Tory MPs urged the government to block any part of the WHO’s coming pandemic treaty that would give power over national health decisions to the global organization, fearing that the accord would enable the WHO to enforce border closures and vaccine passports, the Telegraph reported on Thursday, May 25th.
In a letter, seen by the publication, the conservative MPs warned ministers of an “ambition evident … for the WHO to transition from an advisory organization to a controlling international authority.”
The so-called “Pandemic prevention, preparedness, and response accord,” also known as the Pandemic Preparedness Treaty (or just the pandemic treaty, for short), is a planned global instrument that was first proposed by European Council President Charles Michel back in 2020, with the aim of creating a common, binding framework of health regulations in order to tackle challenges of future pandemics.
Under the agreement that’s currently being negotiated, all 194 member states would be obliged to follow the organization’s guidelines during pandemics, meaning the potential enforcement of quarantine measures, border closures, and vaccine requirements.
Furthermore, the treaty would require countries to spend 5% of their budget on pandemic preparedness, to share health and research data as well as vaccine patents, and even to crack down on anything that the WHO deems as misinformation.

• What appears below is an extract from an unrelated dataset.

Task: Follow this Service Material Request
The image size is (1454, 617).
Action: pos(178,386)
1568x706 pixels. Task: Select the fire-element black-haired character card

Now, with the 76th World Health Assembly discussing the pandemic treaty in Geneva between May 21-30—expecting it to be finalized during its 77th conference next year—British parliamentarians rang the alarms about what could easily become an unprecedented power grab in modern history.
In their letter, the Tory MPs urged the Foreign Office to block the WHO from obtaining powers through the treaty that “appear to intrude materially into the UK’s ability to make its own rules and control its own budgets.”
Responding to their concerns, Andrew Mitchell, a Foreign Office minister said that London is generally “supportive of the treaty” because of its preventive data sharing aspects, but “we would never agree to anything that crosses our points of principle on sovereignty or prevents the UK from taking decisive action.”
Six conservative parliamentarians, led by MP Esther McVey, also asked Mitchell to call for a Commons vote on the draft treaty and some 300 corresponding amendments to the WHO’s International Health Regulations document before they were signed.
The WHO becoming a global “health authority with powers of compulsion … is particularly worrying when you consider [its] poor track record on providing consistent, clear, and scientifically sound advice for managing international disease outbreaks,” McVey said, arguing against the adoption of the treaty.
Concerns associated with the pandemic treaty were also addressed by conservative members of the European Parliament earlier this month, during the EP’s third International COVID Summit in Brussels. “It would be healthier and safer for humanity to sign an agreement with the Colombian drug cartel,” the Croatian MEP Mislav Kolakušić said at the conference, adding that the WHO “should be declared a terrorist organization” instead for lying to the public about the origins of the virus or vaccine efficacy.
While the most serious dangers of this power grab undoubtedly have to do with enforcing lockdowns and vaccine mandates, critics also bring up the point that the WHO should have no business identifying “misinformation.” Such a measure would inevitably end up as a weapon against freedom of speech, as happened in the case of Twitter and other social media platforms during the COVID pandemic. Also, critics note that the WHO has repeatedly made claims that were refuted later, such as dismissing the lab-leak theory or dangerously overestimating the general safety and effectiveness of the vaccines.
“We should all be concerned about the WHO being ordained as an arbiter of pandemic truth,” said Molly Kingsley, the co-founder of UsForThem, a non-profit established to advocate for children’s interests during the pandemic, “especially given [the organization’s] poor record during the pandemic, such as its claim that Covid was definitively zoonotic in origin and its April 2020 denial of the role of natural immunity in protecting against infection.”